New York Times Declares Tiki Bars Racist Cultural Appropriation Then Struggles to Define Who Is Offended – By Brad Slager (Red State) / January 4 2021
Something this fun and enjoyable MUST be offensive. (Lack of outrage not a factor)
It was a lengthy example of hand-wringing that, thankfully, was largely overlooked during the holiday session. The New York Times issued a lengthy treatise of all that is wrong with tiki bars and the affiliated tiki culture. As one might guess, it has to do with the racial problematics and the assumed crime of cultural appropriation, but even as this is delivered in a somber tone of seriousness one thing is apparent; the pearl-clutching authors are rather oblivious to the details.
Pour yourself a stiff multi-rum drink – this is a migraine-inducing farce.
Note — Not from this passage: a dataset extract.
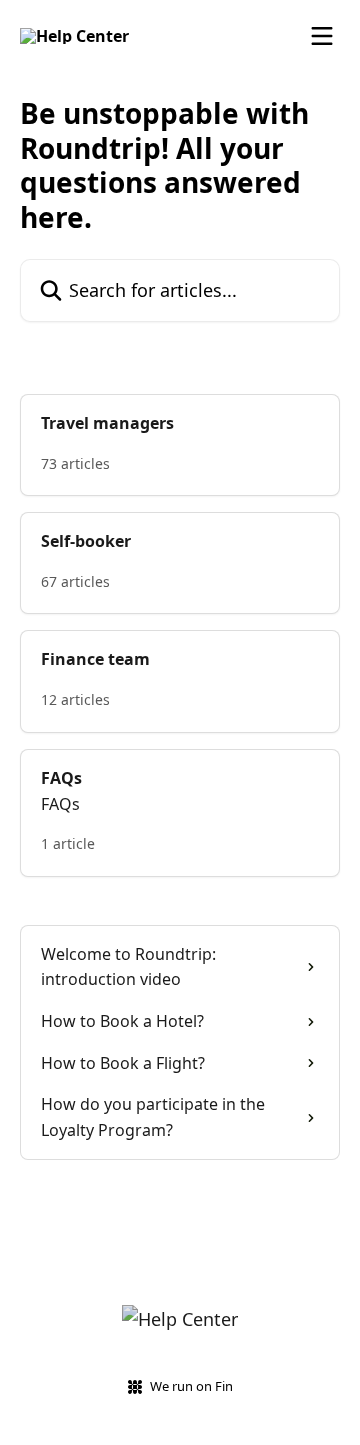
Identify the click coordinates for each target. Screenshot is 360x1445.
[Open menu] (322, 36)
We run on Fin (191, 1386)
The subheadline delivers the tone: Tiki bars are a beverage industry mainstay with a painful and under-examined past. Can the format be repaired? This is the tone of those who have recently discovered something and have begun their own exploration into a nebulous culture. In truth tiki culture is hardly unexamined – it is very definable and rather well known.
While invoking imagery from far away lands, what we regard as tiki culture in this country is a distinctly American enterprise. It began well before the article’s claims. Things first emerged in the 1800s, and decades later bloomed with American servicemen staged in the Pacific becoming enamored with the vistas and people they encountered. The early 1900s had numerous books published about the tropical Edens, including writings from Herman Melville. These tomes were so popular that when a satire edition was published mocking the movement, – The Cruise of the Kawa – it was accepted as a truthful account, and the author was invited to speak to the National Geographic Society.